Home > Statistics > probit or logit: ladies and gentlemen, pick your weapon

We often use probit and logit models to analyze binary outcomes. A case can be made that the logit model is easier to interpret than the probit model, but Stata’s margins command makes any estimator easy to interpret. Ultimately, estimates from both models produce similar results, and using one or the other is a matter of habit or preference.

I show that the estimates from a probit and logit model are similar for the computation of a set of effects that are of interest to researchers. I focus on the effects of changes in the covariates on the probability of a positive outcome for continuous and discrete covariates. I evaluate these effects on average and at the mean value of the covariates. In other words, I study the average marginal effects (AME), the average treatment effects (ATE), the marginal effects at the mean values of the covariates (MEM), and the treatment effects at the mean values of the covariates (TEM).
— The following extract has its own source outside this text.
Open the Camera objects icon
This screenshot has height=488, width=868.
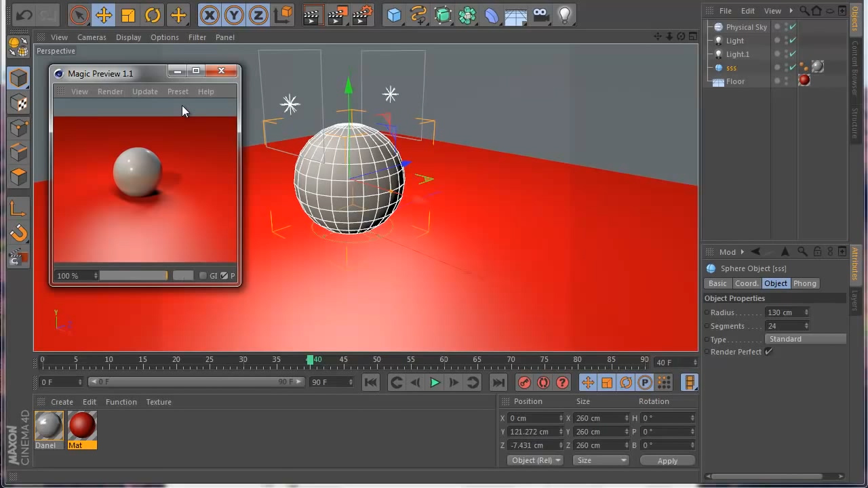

First, I present the results. Second, I discuss the code used for the simulations.

Results

In Table 1, I present the results of a simulation with 4,000 replications when the true data generating process (DGP) satisfies the assumptions of a probit model. I show the average of the AME and the ATE estimates and the 5% rejection rate of the true null hypothesis that arise after probit and logit estimation. I also provide an approximate true value of the AME and ATE. I obtain the approximate true values by computing the ATE and AME, at the true values of the coefficients, using a sample of 20 million observations. I will provide more details on the simulation in a later section.

Table 1: Average Marginal and Treatment Effects: True DGP Probit

Simulation Results for N=10,000 and 4,000 Replications
Statistic Approximate True Value Probit Logit
AME of x1 -.1536 -.1537 -.1537
5% Rejection Rate .050 .052
ATE of x2 .1418 .1417 .1417
5% Rejection Rate .050 .049

For the MEM and TEM, we have the following:

Table 2: Marginal and Treatment Effects at Mean Values: True DGP Probit

Simulation Results for N=10,000 and 4,000 Replications
Statistic Approximate True Value Probit Logit
MEM of x1 -.1672 -.1673 -.1665
5% Rejection Rate .056 .06
TEM of x2 .1499 .1498 .1471
5% Rejection Rate .053 .058

The logit estimates are close to the true value and have a rejection rate that is close to 5%. Fitting the parameters of our model using logit when the true DGP satisfies the assumptions of a probit model does not lead us astray.

If the true DGP satisfies the assumptions of the logit model, the conclusions are the same. I present the results in the next two tables.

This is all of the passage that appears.